Companies vow not to abandon Japan, but families question decision
Korean companies with offices in Japan on Wednesday said they would not withdraw their employees despite the massive earthquake and tsunami that has reportedly left more than 10,000 people dead or missing.
The firms, which mostly have offices and operations in Tokyo, said their decision to stay was based on the belief that they should not be shirking their responsibilities and that the employees’ well-being was not being compromised.
But as reports of possible exposure to radiation continued to spread, the families of those stationed in Japan battled fears and concern.
“I fear for my son, but I don’t know when he will be able to return because of company policies,” said the mother of one employee of a company with operations in Japan who declined to be identified.
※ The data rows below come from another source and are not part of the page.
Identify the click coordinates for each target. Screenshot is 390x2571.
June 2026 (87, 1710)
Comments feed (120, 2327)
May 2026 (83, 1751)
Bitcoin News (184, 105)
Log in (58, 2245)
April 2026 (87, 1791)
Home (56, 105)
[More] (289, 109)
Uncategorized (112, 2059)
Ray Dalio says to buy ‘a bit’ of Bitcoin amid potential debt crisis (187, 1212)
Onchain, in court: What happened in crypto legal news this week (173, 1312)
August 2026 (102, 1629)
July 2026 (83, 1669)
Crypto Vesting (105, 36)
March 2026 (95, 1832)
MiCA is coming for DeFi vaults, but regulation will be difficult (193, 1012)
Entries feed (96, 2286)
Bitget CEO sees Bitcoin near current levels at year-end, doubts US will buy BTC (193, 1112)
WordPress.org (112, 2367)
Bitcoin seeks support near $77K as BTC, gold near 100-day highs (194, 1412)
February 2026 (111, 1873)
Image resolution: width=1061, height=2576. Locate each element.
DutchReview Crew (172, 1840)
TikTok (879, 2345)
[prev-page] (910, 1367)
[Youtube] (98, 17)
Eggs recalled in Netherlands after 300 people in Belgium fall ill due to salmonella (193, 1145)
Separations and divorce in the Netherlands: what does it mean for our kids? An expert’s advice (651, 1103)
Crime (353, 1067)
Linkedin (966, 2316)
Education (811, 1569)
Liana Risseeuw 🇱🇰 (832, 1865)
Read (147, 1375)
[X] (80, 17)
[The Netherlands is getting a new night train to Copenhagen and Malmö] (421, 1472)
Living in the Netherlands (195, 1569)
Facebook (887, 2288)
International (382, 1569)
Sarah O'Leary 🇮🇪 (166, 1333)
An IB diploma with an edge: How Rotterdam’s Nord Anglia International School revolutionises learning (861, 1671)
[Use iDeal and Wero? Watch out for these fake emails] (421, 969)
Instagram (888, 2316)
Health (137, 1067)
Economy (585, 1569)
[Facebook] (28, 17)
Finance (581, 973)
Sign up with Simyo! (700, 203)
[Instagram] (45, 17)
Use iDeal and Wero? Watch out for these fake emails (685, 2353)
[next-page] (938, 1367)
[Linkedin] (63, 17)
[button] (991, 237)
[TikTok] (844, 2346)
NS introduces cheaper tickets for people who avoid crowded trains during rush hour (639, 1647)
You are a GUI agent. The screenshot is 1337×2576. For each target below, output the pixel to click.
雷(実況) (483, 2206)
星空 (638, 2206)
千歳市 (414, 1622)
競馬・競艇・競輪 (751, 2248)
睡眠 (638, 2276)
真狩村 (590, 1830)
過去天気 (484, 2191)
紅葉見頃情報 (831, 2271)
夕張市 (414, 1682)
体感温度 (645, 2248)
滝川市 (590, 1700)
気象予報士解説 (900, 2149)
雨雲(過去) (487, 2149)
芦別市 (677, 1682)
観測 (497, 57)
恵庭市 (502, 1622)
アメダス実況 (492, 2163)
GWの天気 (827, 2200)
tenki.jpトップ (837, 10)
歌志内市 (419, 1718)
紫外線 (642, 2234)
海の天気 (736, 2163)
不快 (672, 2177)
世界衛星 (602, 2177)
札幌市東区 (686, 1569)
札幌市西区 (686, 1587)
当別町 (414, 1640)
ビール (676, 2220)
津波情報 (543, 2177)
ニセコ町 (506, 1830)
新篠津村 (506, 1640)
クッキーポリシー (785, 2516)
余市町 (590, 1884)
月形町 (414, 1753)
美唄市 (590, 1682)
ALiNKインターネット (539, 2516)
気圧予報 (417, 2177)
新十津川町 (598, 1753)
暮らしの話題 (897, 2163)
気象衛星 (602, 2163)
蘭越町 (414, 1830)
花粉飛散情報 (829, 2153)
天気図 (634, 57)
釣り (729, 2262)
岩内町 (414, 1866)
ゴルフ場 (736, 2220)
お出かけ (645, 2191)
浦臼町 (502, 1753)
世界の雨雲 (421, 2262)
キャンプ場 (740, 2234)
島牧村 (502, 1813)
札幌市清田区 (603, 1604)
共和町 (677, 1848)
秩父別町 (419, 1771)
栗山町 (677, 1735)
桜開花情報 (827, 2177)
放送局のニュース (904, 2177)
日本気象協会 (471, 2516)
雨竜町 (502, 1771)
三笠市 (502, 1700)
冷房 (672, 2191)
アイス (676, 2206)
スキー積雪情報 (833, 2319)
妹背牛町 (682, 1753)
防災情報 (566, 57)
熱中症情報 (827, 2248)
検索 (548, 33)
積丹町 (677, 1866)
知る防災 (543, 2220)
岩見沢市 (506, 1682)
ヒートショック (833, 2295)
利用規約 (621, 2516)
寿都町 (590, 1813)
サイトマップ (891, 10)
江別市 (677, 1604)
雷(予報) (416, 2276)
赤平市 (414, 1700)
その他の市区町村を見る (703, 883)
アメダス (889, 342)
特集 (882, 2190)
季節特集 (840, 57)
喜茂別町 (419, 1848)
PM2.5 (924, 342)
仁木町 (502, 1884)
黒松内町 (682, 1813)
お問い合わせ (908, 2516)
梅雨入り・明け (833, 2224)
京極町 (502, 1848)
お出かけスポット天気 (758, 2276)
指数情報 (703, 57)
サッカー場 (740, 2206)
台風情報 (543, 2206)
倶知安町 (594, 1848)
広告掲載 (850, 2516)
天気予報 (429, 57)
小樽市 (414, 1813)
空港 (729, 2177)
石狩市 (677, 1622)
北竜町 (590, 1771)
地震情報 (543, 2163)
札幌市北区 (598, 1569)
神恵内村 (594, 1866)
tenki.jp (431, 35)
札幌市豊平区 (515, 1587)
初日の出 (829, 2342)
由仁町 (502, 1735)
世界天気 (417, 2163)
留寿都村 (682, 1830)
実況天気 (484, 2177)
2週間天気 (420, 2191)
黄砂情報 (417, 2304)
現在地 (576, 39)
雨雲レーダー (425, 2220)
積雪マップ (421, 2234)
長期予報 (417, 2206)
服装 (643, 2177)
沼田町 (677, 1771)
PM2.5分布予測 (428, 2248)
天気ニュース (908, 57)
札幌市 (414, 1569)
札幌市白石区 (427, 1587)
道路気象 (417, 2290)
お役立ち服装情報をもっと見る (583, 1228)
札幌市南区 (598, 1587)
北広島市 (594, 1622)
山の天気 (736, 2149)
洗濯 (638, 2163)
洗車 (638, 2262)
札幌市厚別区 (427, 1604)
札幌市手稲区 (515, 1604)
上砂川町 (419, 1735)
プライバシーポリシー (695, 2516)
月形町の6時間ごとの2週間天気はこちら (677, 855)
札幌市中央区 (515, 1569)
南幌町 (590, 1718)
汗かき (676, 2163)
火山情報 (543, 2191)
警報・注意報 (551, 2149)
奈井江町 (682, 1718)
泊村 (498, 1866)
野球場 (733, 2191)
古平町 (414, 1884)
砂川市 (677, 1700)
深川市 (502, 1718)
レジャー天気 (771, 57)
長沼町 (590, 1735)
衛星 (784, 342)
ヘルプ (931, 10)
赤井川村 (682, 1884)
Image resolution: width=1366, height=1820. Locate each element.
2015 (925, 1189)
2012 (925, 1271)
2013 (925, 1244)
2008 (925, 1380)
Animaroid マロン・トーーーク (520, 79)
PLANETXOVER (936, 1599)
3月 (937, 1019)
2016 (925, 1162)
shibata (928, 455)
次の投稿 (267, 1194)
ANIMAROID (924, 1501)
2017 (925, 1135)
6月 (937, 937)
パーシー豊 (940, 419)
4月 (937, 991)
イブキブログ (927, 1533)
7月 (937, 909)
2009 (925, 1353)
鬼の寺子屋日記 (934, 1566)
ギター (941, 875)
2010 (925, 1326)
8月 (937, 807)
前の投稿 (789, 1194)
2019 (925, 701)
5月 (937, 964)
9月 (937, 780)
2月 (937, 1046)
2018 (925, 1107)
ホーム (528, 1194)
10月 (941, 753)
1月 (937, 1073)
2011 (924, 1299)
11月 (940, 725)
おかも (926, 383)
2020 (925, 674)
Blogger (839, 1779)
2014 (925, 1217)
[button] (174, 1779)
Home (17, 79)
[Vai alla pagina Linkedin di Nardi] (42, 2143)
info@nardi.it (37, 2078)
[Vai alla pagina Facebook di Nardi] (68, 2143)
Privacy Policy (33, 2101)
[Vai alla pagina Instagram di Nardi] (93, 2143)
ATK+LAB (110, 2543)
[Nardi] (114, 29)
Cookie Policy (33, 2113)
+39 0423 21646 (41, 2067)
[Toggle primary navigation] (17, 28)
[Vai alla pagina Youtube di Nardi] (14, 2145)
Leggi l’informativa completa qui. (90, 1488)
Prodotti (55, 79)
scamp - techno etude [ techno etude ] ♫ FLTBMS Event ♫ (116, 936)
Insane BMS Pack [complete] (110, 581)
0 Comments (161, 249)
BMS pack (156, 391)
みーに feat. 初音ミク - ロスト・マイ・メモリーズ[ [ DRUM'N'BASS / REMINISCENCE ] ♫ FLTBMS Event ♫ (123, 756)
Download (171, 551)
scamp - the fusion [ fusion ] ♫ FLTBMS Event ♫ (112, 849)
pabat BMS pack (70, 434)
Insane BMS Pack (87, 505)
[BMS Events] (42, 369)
She also refused to give the name of the firm her son was employed in.
Samsung currently has 150 employees stationed in Japan, but said it has no plans for withdrawal.
“We are watching the situation carefully, but have no plans of withdrawing,” said Lee Kyoung-hwa, a spokeswoman with Samsung Global Communications Group.
LG was on the same page with Samsung.
“We have no production lines in Japan, and the areas that the offices are located are in Tokyo and other safer areas, so we don’t feel the need to take any action as of yet,” said one LG spokesman.
LG has overseas corporations and branch headquarters of affiliates such as LG Electronics, LG Display, LG Chem and LG CNS, with more than 100 employed at the electronics firm alone.
Hyundai Motor also said it would not be calling back employees from its commercial vehicle sales team in Japan.
The decision from the local firms differs from those of foreign companies based in Japan.
Germany-based BMW has recently said any one of its 800 employees stationed in Japan would be eligible to request to deport from the country.
So far, some 50 workers have said they want to return to Germany, BMW spokespeople said, while the head of BMW’s Japanese corporation has opted to work from Korea.
Japan is coping with what its prime minister said was the biggest crisis since World War II after an earthquake of 9.0 magnitude hit Friday.
There is widespread concern of exposure to radioactivity from a nuclear power plant in Fukushima, although experts and the Japanese government have said the amount of radioactive materials would not be enough to caused physical harm.
Despite the assurances, Tokyo, which was considered to be relative safe, are seeing citizens fearing possible exposure, with many opting to stay indoors.
Earlier on Wednesday, radioactivity levels near the Fukushima plant appeared to rise to record-high levels, although they dwindled later on to normal levels.